Malta is not alone. Other European countries also have shortcomings in implementing and enforcing anti-money laundering laws and regulations. By November 2020, the FATF reviewed a total of 18 EU member states, and not a single one of them achieved a high level of effectiveness in terms of key indicators for combating money laundering.
Interesting in this context are countries, such as Latvia and Andorra, where glaring deficiencies in their processes have led to bank closures. Latvia also played a role in the "Russian Laundromat" affair. However, the FATF has not included either country in the grey country list to date. Perhaps this is due to the fact that Latvia and Andorra are members of MONEYVAL[1].

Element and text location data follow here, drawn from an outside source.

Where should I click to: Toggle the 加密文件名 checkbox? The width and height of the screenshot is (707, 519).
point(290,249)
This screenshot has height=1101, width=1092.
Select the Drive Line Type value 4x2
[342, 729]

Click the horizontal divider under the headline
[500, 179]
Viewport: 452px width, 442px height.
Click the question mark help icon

Cyprus provided another example of questionable action with the "Golden Passport" programme launched in 2013, which - according to the official announcement – was supposed to "attract foreign capital and support its own real estate market due to the financial crisis." The highlight: Cyprus has promised NON-EU citizens Cypriot citizenship if they invest at least two to two and a half million euros either in real estate or in a company with at least five employees or in shares of Cypriot companies and Cypriot government bonds. In this way, the Cypriot state received more than eight billion euros within six years, partly in capital and partly in investments. For the investors, this was a lucrative business, because in addition to Cypriot citizenship and the associated right to enter the EU, the Cypriot EU passport gave its holder the right to enter more than 150 countries around the world without any visa. In 2020, Cyprus discontinued the programme after pressure from many other EU member states. Bulgaria and Malta had similar programmes in place.
What are the Consequences of Malta's FATF Assessment for Obliged Entities according to the Anti-Money Laundering Act (AMLA)?

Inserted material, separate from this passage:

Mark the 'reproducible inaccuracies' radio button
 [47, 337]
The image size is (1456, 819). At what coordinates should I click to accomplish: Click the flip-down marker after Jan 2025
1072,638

According to the European Commission Delegated Regulation (Directive (EU) 2015/849), enhanced due diligence requirements are to be applied for third countries.
Extract from Directive (EU) 2015/849:
Having regard to Directive (EU) 2015/849 of the European Parliament and of the Council (...) on the prevention of the use of the financial system for the purposes of money laundering or terrorist financing, (...), and in particular Article 9(2) thereof, whereas:
(2) All Union obliged entities under Directive (EU) 2015/849 should apply enhanced due diligence measures in their relationship to natural persons or legal entities established in high-risk third countries, thereby ensuring equivalent requirements for market participants across the Union.
Malta, as a member of the EU, does not fall under the definition of a third country. From this, obliged entities under the AMLA can deduce that the application of enhanced due diligence requirements in the case of
- business relationships with the Maltese state,
- business relations with natural and legal persons domiciled in Malta, or
- business relations with natural and legal persons from Malta
is not indicated. However, the inclusion of Malta in the "grey list" should lead to a corresponding adjustment in the risk analysis and, if necessary, to measures being taken (see also FATF: http://www.fatf-gafi.org/publications/high-risk-and-other-monitored-jurisdictions/documents/increased-monitoring-june-2021.html). In addition, an adjustment or extension of the research system used can also be derived in order to, among other things, examine and monitor payment transactions with Malta more closely.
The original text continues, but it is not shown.